Getting out of timeshare contract tricky
Some exit companies don’t deliver on promises
SAN ANTONIO – For Solomon Choi, buying a timeshare in Las Vegas was fast and easy. Getting out of that timeshare has been a different matter.
“When I received the first annual maintenance and renewal bill, I was like, ‘Wait, this is a pretty big number,'" he said.
After six years, Choi's annual maintenance fees soared to $2,000. That’s when he decided he wanted out.
“Once you’re locked in, you are in for life in terms of these annual renewal maintenance fees,” he said.
Choi turned to a timeshare exit company.
Often, these types of companies make sweeping promises, including a guarantee that they can get you out of a timeshare contract. But that guaranteed exit comes with a hefty upfront price.
Choi said he paid more than $11,000 to an exit company that promised he would be rid of his timeshare within 18 months.

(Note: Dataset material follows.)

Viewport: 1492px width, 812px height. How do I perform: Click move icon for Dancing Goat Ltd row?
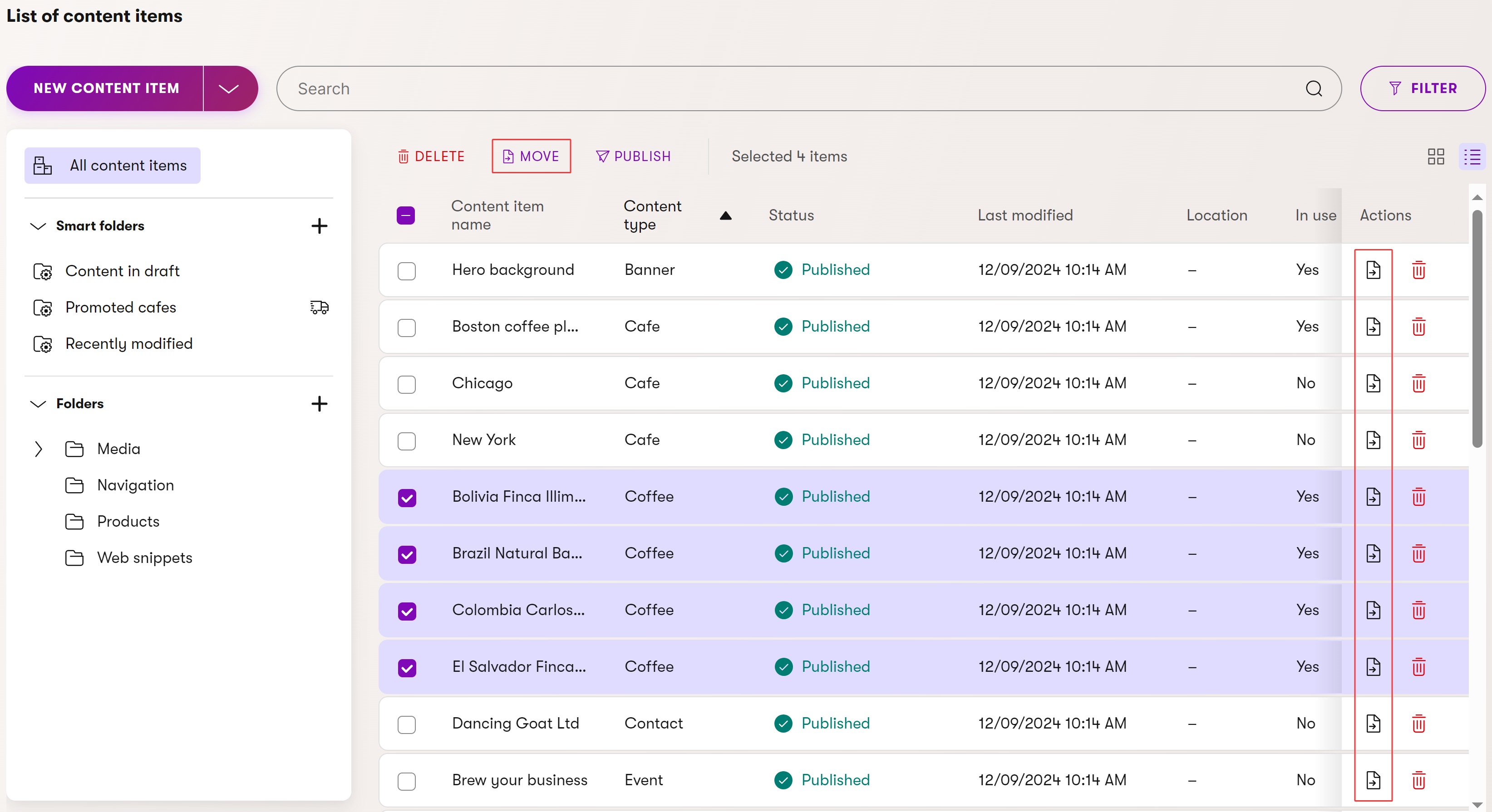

Consumer advocates say beware some exit companies, read the fine print carefully and don’t pay big upfront fees for promises.
“We’ve seen numerous timeshare exit companies guarantee getting consumers out of their timeshare contracts but never end up delivering,” said Margot Gilman, Consumer Reports’ money editor.
So how can you get out of a timeshare without losing money in the process?
“More timeshare companies now have deed back programs to make it easier for owners to leave their timeshare,” Gilman said. “You can also hire a realtor who specializes in timeshares. But remember, timeshares are often a depreciating asset, so you should be prepared to take a loss.”
The American Resort Development Association says the timeshare industry has worked tirelessly to warn consumers about fraud in the exit industry and is committed to better communicating with owners about safe exit options.
As for Choi, he is still waiting to see if his timeshare exit company will hold up its end of the deal.